***** Data for processing

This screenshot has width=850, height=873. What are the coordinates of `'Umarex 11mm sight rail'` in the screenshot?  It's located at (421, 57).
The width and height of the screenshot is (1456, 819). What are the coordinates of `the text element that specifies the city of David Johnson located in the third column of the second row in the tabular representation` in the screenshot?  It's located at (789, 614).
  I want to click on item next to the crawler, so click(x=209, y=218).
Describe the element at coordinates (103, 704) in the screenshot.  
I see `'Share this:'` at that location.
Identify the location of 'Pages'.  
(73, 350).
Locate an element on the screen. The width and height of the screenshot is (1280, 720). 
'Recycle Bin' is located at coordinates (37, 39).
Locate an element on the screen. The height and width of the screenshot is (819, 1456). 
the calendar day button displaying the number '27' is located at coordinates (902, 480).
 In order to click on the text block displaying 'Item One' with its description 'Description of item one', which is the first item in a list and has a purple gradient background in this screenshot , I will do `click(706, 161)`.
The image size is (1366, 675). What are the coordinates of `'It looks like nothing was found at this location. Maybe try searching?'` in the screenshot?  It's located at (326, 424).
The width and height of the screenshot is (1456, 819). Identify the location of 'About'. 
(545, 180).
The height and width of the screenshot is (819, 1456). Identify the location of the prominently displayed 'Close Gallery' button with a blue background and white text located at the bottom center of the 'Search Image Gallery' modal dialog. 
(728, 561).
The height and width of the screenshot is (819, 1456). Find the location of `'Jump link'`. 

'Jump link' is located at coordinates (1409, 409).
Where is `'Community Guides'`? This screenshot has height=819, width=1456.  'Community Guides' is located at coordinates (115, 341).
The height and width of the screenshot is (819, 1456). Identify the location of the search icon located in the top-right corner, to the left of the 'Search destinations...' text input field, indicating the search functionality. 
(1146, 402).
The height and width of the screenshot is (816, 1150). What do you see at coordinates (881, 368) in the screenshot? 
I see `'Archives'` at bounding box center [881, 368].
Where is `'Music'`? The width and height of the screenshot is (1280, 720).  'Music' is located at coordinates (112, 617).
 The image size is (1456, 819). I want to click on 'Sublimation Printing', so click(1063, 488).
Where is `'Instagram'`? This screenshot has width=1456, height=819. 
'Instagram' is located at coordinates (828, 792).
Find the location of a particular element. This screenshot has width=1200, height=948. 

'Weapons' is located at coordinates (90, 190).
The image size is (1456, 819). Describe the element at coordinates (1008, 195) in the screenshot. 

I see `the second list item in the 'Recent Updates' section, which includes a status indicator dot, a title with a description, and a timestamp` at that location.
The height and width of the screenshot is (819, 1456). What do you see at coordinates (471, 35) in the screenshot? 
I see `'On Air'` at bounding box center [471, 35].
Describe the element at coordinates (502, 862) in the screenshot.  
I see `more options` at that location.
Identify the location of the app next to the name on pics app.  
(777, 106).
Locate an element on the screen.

**********

Task to complete: List every line of the rows above that contains the string "size", treating uppercase and lowercase as different.

Solution for this problem:
The image size is (1366, 675). What are the coordinates of `'It looks like nothing was found at this location. Maybe try searching?'` in the screenshot?  It's located at (326, 424).
 The image size is (1456, 819). I want to click on 'Sublimation Printing', so click(1063, 488).
The image size is (1456, 819). Describe the element at coordinates (1008, 195) in the screenshot. 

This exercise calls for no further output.